## À faire
(A) Selon le texte sur Jean-Claude Trichet et la zone euro, combien d'emplois la zone euro a-t-elle créés depuis sa naissance jusqu'au 2ème trimestre 2013 ?
(B) Traduisez en anglais cette phrase du texte sur Jean-Claude Trichet et la zone euro : « Les déficits japonais restent impressionnants, tout comme l’endettement britannique ou américain. »
(C) Prolongez le texte sur Jean-Claude Trichet et la zone euro à partir de sa dernière phrase.

Tirant les enseignements de la crise financière qui a commencé en 2007 Outre-Atlantique et dont l’épicentre s’est déplacé, fin 2009, en Europe avec la crise de la dette souveraine, Jean-Claude Trichet, Président de la BCE de 2003 à 2011, a estimé que d’importants progrès ont été réalisés. Le Pacte de stabilité et de croissance a été renforcé; le tableau de bord de11 indicateurs permettant de surveiller l’évolution macroéconomique des pays membres (la MIP) est désormais « aussi important » que ce pacte ; l’Union bancaire a avancé. Non seulement les responsables européens et mondiaux ont préservé l’intégrité de la zone euro –la Grèce n’a pas été expulsée- mais après des politiques d’ajustement très sévères pour l’emploi, les progrès sont aujourd’hui patents en Irlande, réels au Portugal et « colossaux » en Espagne. Au total, la gouvernance au sein des 17 a progressé et la crédibilité de la BCE a été confortée.

Il n’empêche: « la situation demeure excessivement grave » dans les pays avancés. Les taux d’intérêt de pratiquement zéro depuis cinq ans aux Etats-Unis et en Grande Bretagne sont là pour le rappeler. Les déficits japonais restent impressionnants, tout comme l’endettement britannique ou américain. Au-delà même des risques du « shutdown » américain, la nomination de Yanet Yellen pour prendre la succession de Ben Bernanke ne peut apporter de solution miracle, en dépit de toutes ses qualités pour devenir une « grande présidente de la Fed »

Pourtant, dans ce contexte, l’euro a maintenu la confiance qui lui était accordée. Et Jean-Claude Trichet de rappeler que cette zone de 335 millions d’habitants, a crée depuis sa naissance, en 2001, et jusqu’au 2ème trimestre 2013, quelque 12,9 millions d’emplois contre 12,3 millions aux Etats-Unis. A présent, elle regroupe 17 pays depuis l’entrée de la Slovaquie et de l’Estonie et devrait passer à 18 membres au 1er janvier 2014 avec l’arrivée de la Lettonie, signe de l’intérêt qu’elle continue à susciter. « Les Européens ne sont malheureusement pas très conscients de cette réalité historique ». Mais « vu de Shanghai ou des Etats-Unis, la monnaie et la zone euro sont solides »

Sur l’avenir du couple franco-allemand, chahuté par les divergences économiques entre les deux pays, Jean-Claude Trichet rappelle qu’il n’y a pas de fatalité à la chute de compétitivité de la France. Il suffit de se rappeler qu’il n’y a pas si longtemps c’était l’Allemagne le « malade de l’Europe » pour s’en persuader. Mais il met en garde les Allemands qui voudraient profiter de leurs succès pour obtenir un poids accru dans les droits de vote au sein de la BCE. Il serait « dangereux » à ses yeux, d’aboutir à une « renationalisation » de la politique de la BCE fondée, depuis Maastricht, sur le principe un pays une voix. Au passage, Jean-Claude Trichet trouve « incroyable » que les Allemands ne donnent pas un « coup de chapeau » à la BCE qui a maintenu l’inflation à 2,4% sur 15 ans en moyenne, faisant ainsi mieux que la Bundesbank (2,9% en moyenne en 40 ans jusqu’à la création de la monnaie unique)

(Entrées du jeu de données)

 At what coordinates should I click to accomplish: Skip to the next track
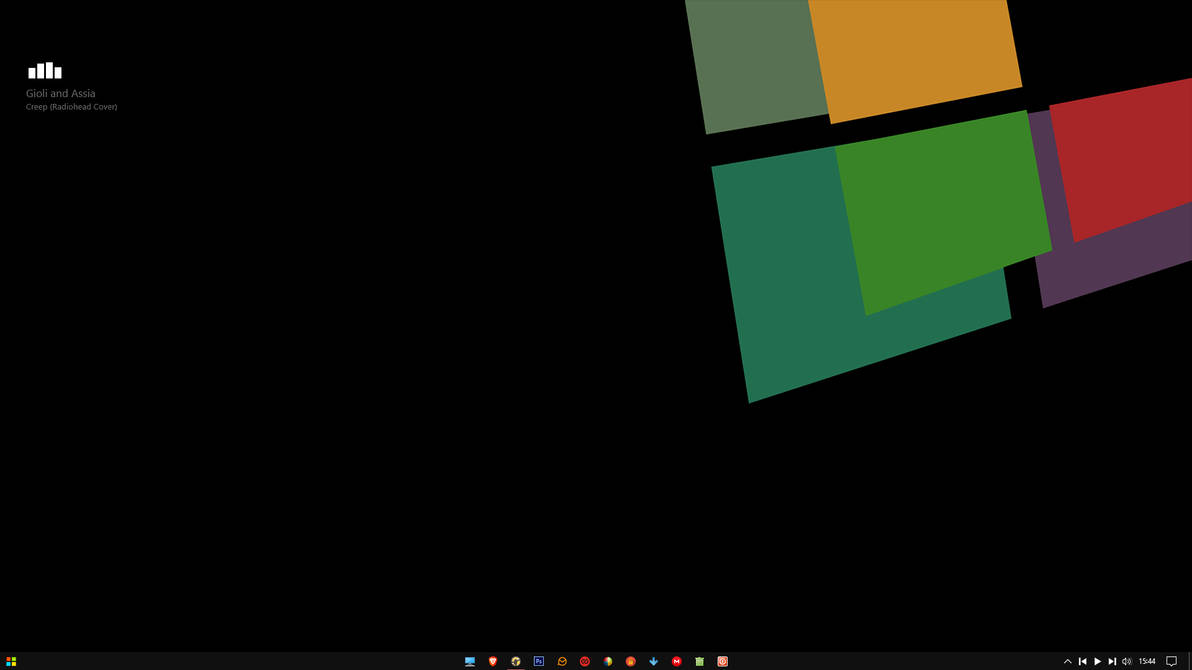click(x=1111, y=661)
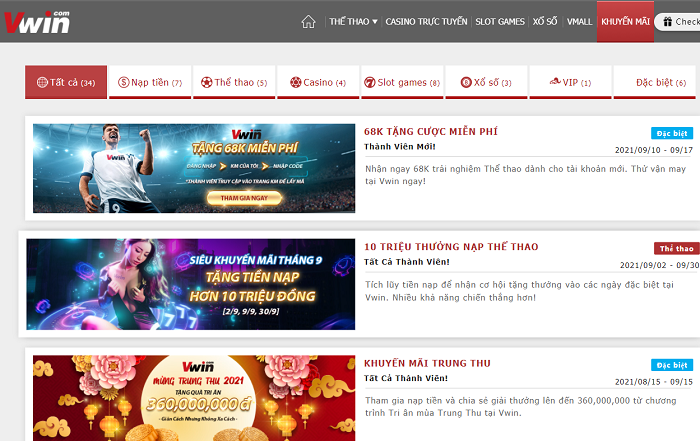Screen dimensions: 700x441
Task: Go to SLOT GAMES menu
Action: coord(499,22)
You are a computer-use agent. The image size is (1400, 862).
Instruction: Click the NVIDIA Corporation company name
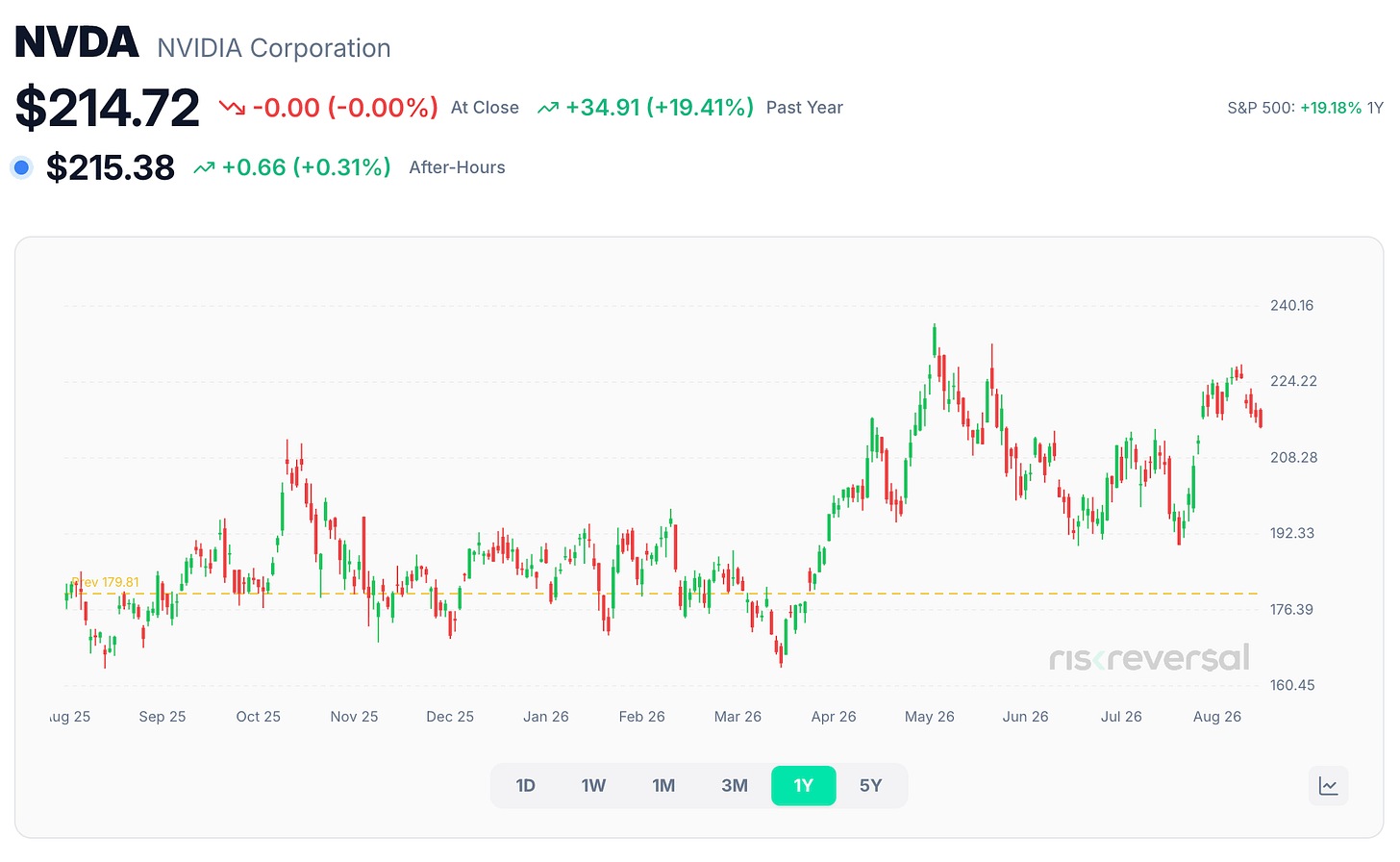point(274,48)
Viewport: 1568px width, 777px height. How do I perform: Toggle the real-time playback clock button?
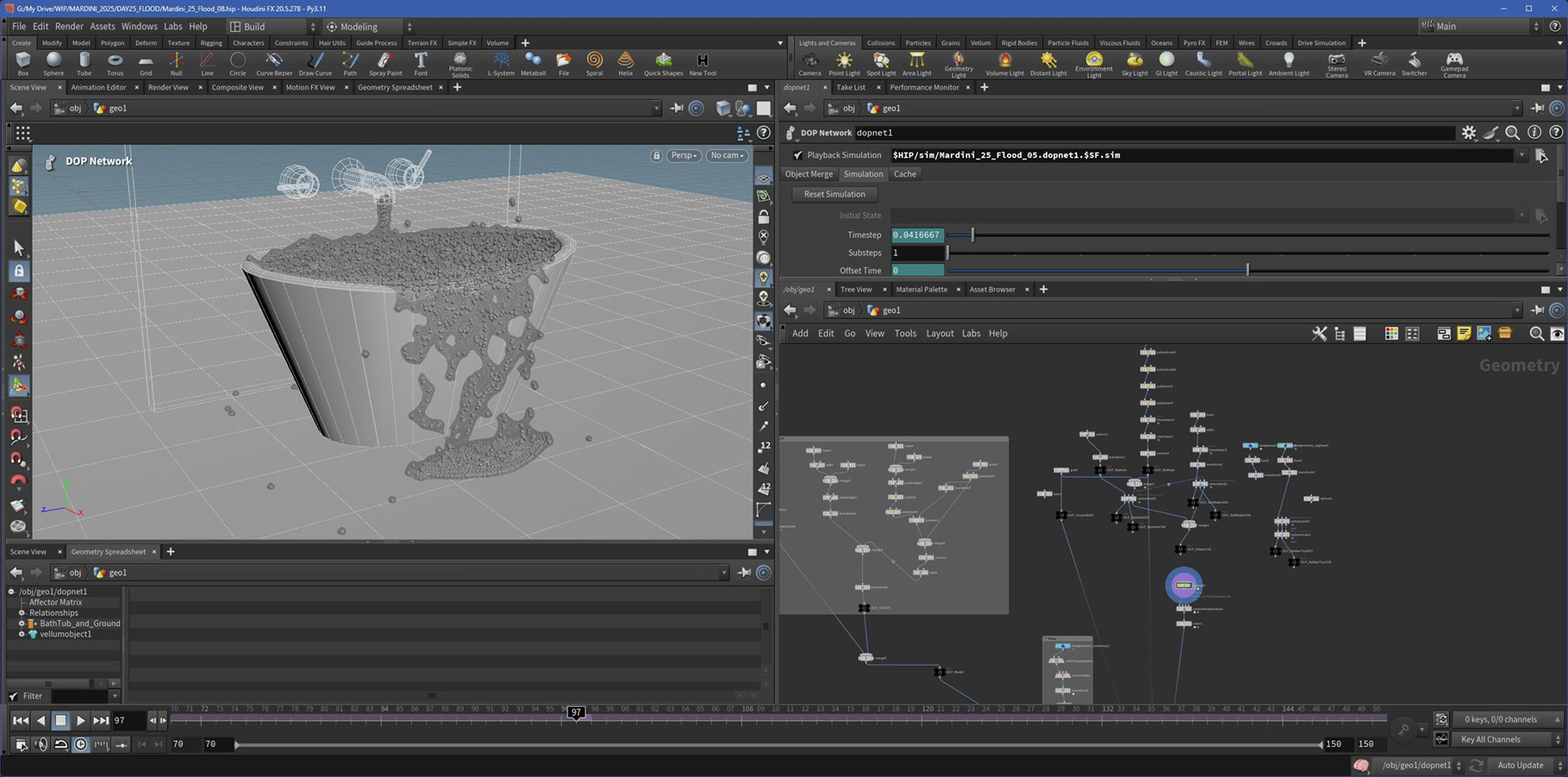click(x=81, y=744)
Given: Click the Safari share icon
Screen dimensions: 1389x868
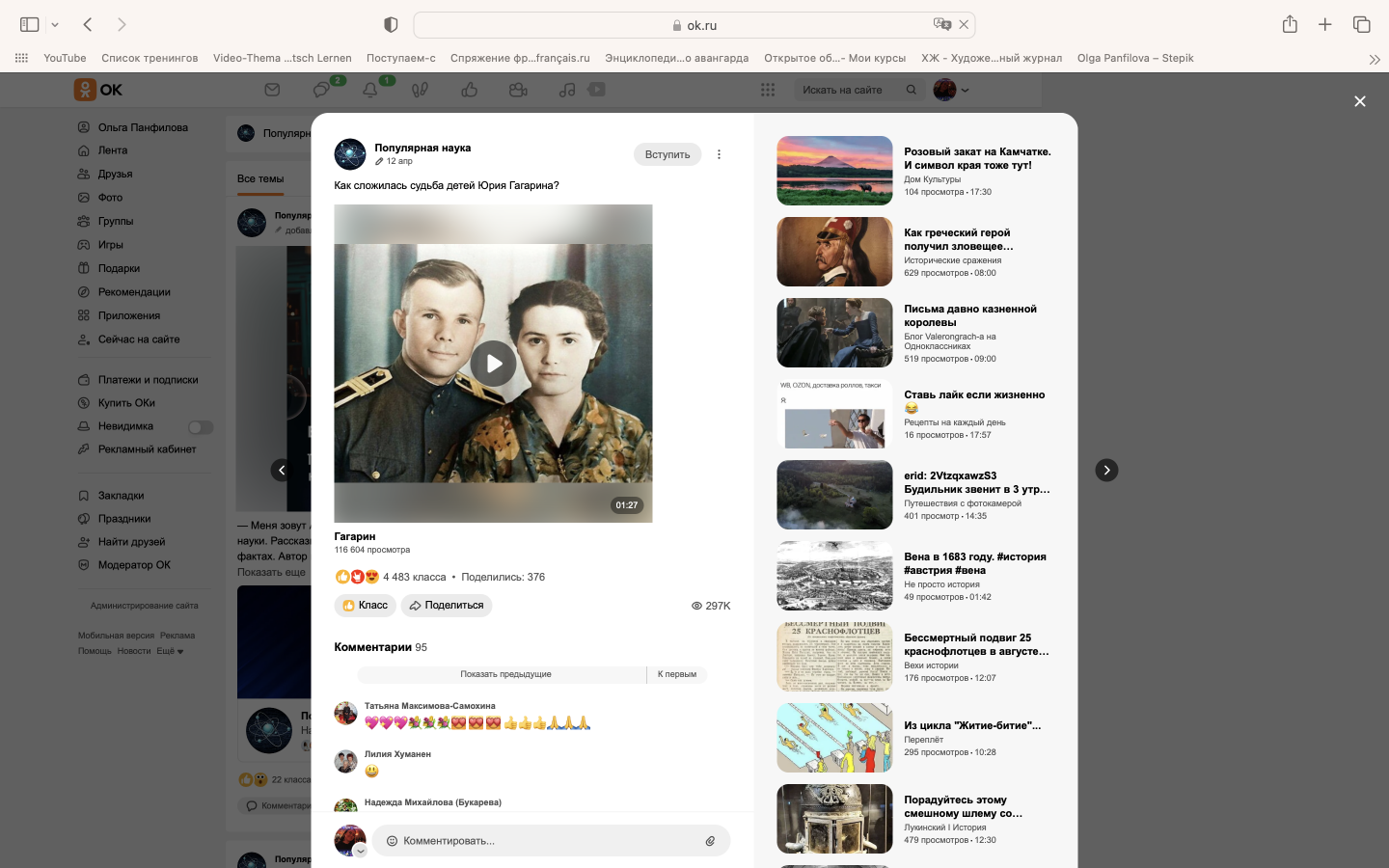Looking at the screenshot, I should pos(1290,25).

## Résultats par tâche
(A) Quelque 12,9 millions d'emplois.

(B) Japanese deficits remain impressive, as does British or American debt.

(C)
En revanche, il lui semble important de « rendre plus démocratiques les mesures d’ajustement » au sein de l’Union en donnant « plus de pouvoir au Parlement » – qui sera renouvelé lors des élections de mai prochain. L’ancien président de la BCE reconnait qu’une telle option n’est guère du goût des gouvernements ou de la Commission européenne. Mais le Parlement pourrait, par exemple, se voir attribuer un rôle « d’arbitre » entre les demandes de mesures d’ajustement du Conseil ou de la Commission européenne et un pays amené à en contester le bienfondé.

Interrogé sur les crises futures alors que le FMI s’inquiète de la situation dans certains pays émergents, Jean-Claude Trichet reconnait que « le monde change à une telle vitesse » que nous connaitrons forcément de nouveaux « tremblements de terre et des tsunamis ». Si les pays avancés ne font pas le nécessaire –réformes et redressement des finances publiques-, ils prépareront le « prochain épisode de la crise». S’ils font le nécessaire, « la prochaine crise viendra sans doute du pays émergent le plus négligent ».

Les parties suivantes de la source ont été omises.